**Text segment**
There are 2 kinds of monopolies.. Forced monopolies (created by government) and monopolies created because people CHOOSE that company over the rest. If a store drives out competition in a community because everyone goes to that store due to it being better than the rest, or can provide cheaper prices due to high efficiency, then how is that a bad thing? What alternative does your friend propose, the government come in, put a gun to the store owner's head and make them raise their prices? What point does that serve when everyone obviously loves this store and chooses to go there?

----------


## Becker

> There are 2 kinds of monopolies.. Forced monopolies (created by government) and monopolies created because people CHOOSE that company over the rest. If a store drives out competition in a community because everyone goes to that store which is better than the rest, or can provide cheaper prices due to high efficiency, then how is that a bad thing?


yeah, how is it a bad thing, I wonder.

----------


## wannaberocker

Actually Wal Mart now is not the lowest cost anymore. My parents use to shop at walmart, but now buy from dollar general because the same food supplies are cheaper there. 

The point is that walmart could only stay the lowest priced for so long. If they stayed lowest price for too long they would start losing money. The market always has a way of working things out.

----------


## kpitcher

There was a very interesting article about this years ago on fastcompany. It shows how Walmart uses their huge buying power to dictate pricing to vendors and forces companies to use the cheapest labor possible - mostly overseas obviously - simply because that's the only way to hit their price points. It's a damned if you do, damned if you don't situation. 

http://www.fastcompany.com/magazine/...tml?page=0%2C1

----------


## Becker

> Actually Wal Mart now is not the lowest cost anymore. My parents use to shop at walmart, but now buy from dollar general because the same food supplies are cheaper there. 
> 
> The point is that walmart could only stay the lowest priced for so long. If they stayed lowest price for too long they would start losing money. The market always has a way of working things out.


and watch the people say "yeah, so now there's incentive to introduce new competitors" as if its always easy.

----------


## Xenophage

When a company as great as WalMart emerges on the scene, the other players in the industry have got to be on their A game to compete.  WalMart has driven many stores out of business, because they offered the superior choice to the consumer.

Records from a pointing dataset
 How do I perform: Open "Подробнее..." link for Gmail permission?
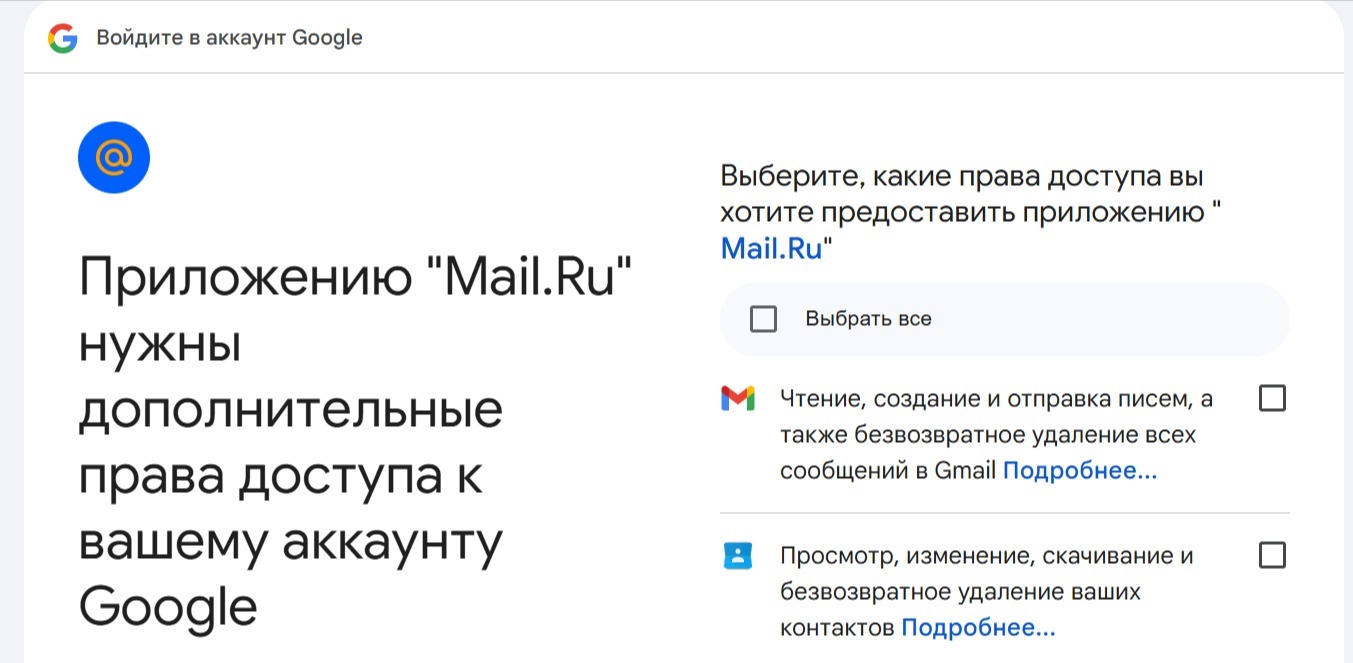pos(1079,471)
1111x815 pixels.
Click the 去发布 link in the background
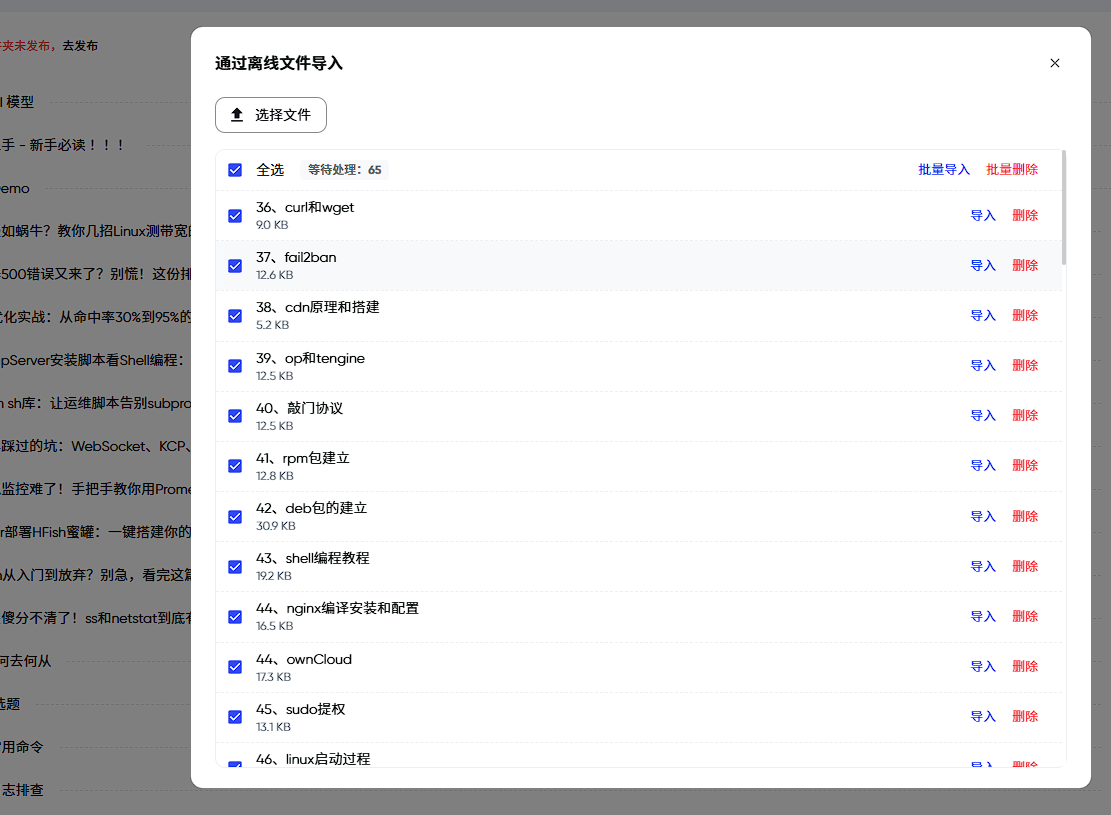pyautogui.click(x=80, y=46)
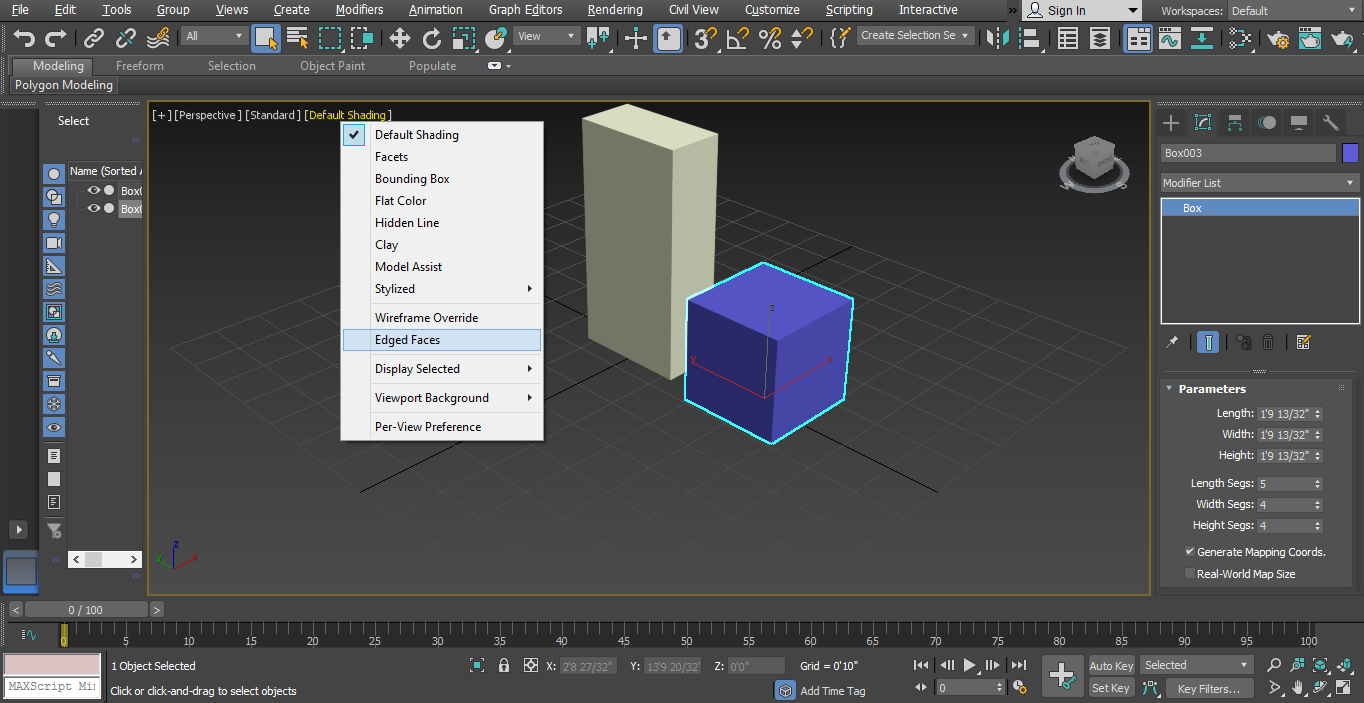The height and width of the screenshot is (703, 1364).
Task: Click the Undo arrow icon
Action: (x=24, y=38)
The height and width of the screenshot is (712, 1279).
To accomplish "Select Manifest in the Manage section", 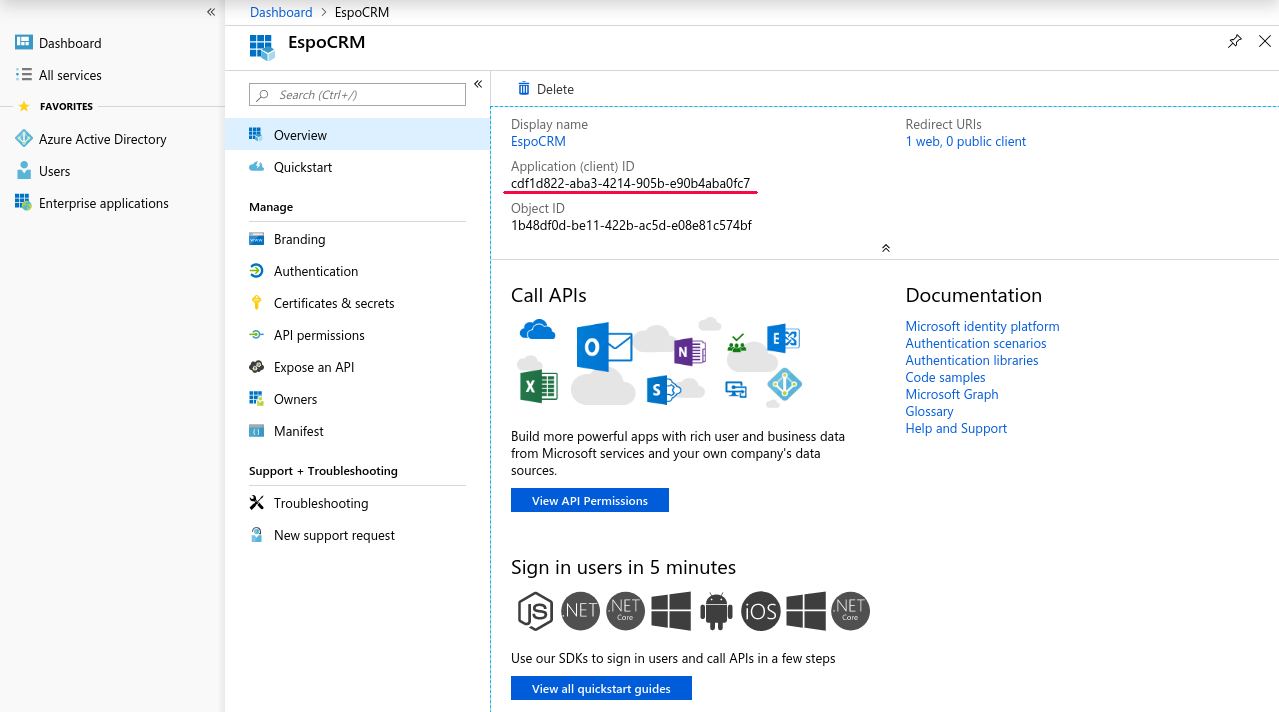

**What to do**
a: Check each statement against the monopoly thread and answer yes or no, quoting the words that decide it: (i) The opening post names two kinds of monopolies. (ii) The wannaberocker post says the poster's parents now shop at Walmart because food is cheaper there. (iii) The kpitcher post says the article it mentions appeared on fastcompany.
b: According to the Xenophage post in the monopoly thread, why has WalMart driven many stores out of business?
c: Print the part of the monopoly thread that begins at the words "## kpitcher" and stops after "you don't situation.".

**Answers given**
a:
(i) Yes: "There are 2 kinds of monopolies"
(ii) No: "My parents use to shop at walmart, but now buy from dollar general because the same food supplies are cheaper there."
(iii) Yes: "There was a very interesting article about this years ago on fastcompany."

b: Because they offered the superior choice to the consumer.

c:
## kpitcher

There was a very interesting article about this years ago on fastcompany. It shows how Walmart uses their huge buying power to dictate pricing to vendors and forces companies to use the cheapest labor possible - mostly overseas obviously - simply because that's the only way to hit their price points. It's a damned if you do, damned if you don't situation.